Last December marked the 10th anniversary of the inception of Human Development Scotland (HDS). Lindsay Shrubsole, Chair of the Board at HDS, shares more about the journey we've been on, and the journey ahead.

In times of change

I wonder where people thought we would be today, 10 years ago…certainly some of the more dramatic events wouldn’t have been imagined.  The Covid-19 pandemic, for example, was a huge challenge for us.  With all the courses we run being full to capacity, we had to quickly find ways to continue the training while we couldn’t travel, meet in person, use the offices or the training suite in Glasgow.  All our students had to be supported to make difficult adjustments to continue their training under quite isolating circumstances.  Delivering a training on-line, that was designed to be delivered in-person, required a rapid and flexible response from the Course Leads, tutors and our wonderful office staff, without whose support we would never have achieved any of it.  Looking back, I can’t quite resist noticing a bit of a parallel with the origins of HDS.

Establishing HDS

Back in 2012 The Scottish Institute of Human Relations (SIHR) finally closed its doors. Its origins went back to the work of Ronald Fairbairn, the Scottish Psychoanalyst, and the return to Scotland in 1968 of John (Jock) Sutherland, previously medical director of the Tavistock Clinic in London.  The Institute existed to expand the application of psychodynamic and psychoanalytic thinking through conferences, training programmes and short courses, based on a similar multi-disciplinary model to the Tavistock Clinic in London.  It ran successfully for forty years but when it finally closed in 2012, due to insolvency, there were a number of students still in the middle of their training. HDS was established, in part, to provide an organisation to support some of those students to complete their training and to continue the mission of SIHR to promote a fertile ground for the expansion of psychodynamic thinking in Scotland. 

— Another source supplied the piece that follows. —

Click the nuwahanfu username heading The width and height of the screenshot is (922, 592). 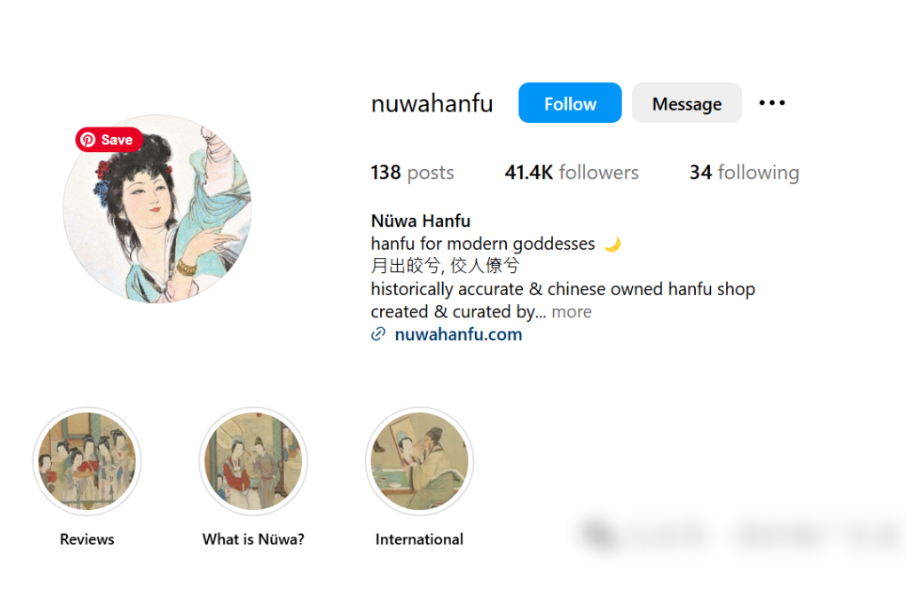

Adapting to the challenges

And so, during the pandemic, we had to be creative and innovative yet again, to support our existing students through their courses.  And we did. It was a difficult time for everyone but we have all come through it and we are beginning to return to our original course design of in-person training.

We learned much during that time, including that with some modification, it is possible to deliver some of our training quite successfully on-line.  So we are thinking about how we can extend that training to the more remote areas of Scotland, particularly in the Highlands and Islands, expanding on some of the shorter courses we have already offered to those areas.

Moving forwards

Looking ahead we are constantly thinking about our future and how we can contribute to the psychological well-being of Scotland.  We have recently been looking at developing more partnerships with other organisations whose work overlaps with ours.  An example of this is the work we have done with the Queen’s Nursing Institute Scotland (QNIS), contributing to a programme of workshops for community nurses and midwives working in primary care in areas with high levels of poverty, deprivation and multimorbidity.  The aim of the programme is for these nurses to learn more about coping with the complex interpersonal relationships inherent in this work. This highly successful programme is the type of project we are hoping to have more involvement with in the future.

Our thanks to Graham

Finally I would like to take this opportunity to thank our previous Chair, Graham Monteith who, after many years of hard work, stood down from his role with HDS at the end of last year. Our organisation is indebted to Graham for his tireless commitment, his wisdom, his level head and calm containment during some of the most challenging circumstances for HDS. 

During his tenure Graham was instrumental, with the support of others, in writing a Proposal for Improving Access to NHS Child and Adolescent Psychotherapy in Scotland.  Through his judicious approach to the Scottish government with this proposal, the document has been positively received and NHS Education for Scotland (NES) has subsequently accepted a bid from the Association of Child Psychotherapists to take forward this work.  This offers one of the most potentially significant opportunities for the expansion of Child Psychotherapy in Scotland in recent years. At present we are the sole provider of Psychoanalytic and Psychodynamic training in Child Psychotherapy in Scotland and we are preparing for how we might be able to expand the training we can offer to meet this opportunity.

The next decade and beyond

So, the years ahead are full of opportunities and scope for development, notwithstanding the inevitable and often unpredictable, hurdles along the way.  We have learned over the past ten years that we are a resilient organisation and we are working to ensure we continue to be, so that we can meet future challenges and opportunities to continue our work for the next decade and beyond.

As we marked the 10th anniversary of the inception of Human Development Scotland (HDS), we decided this significant landmark warranted a formal acknowledgement and so we have modified our logo to reflect this.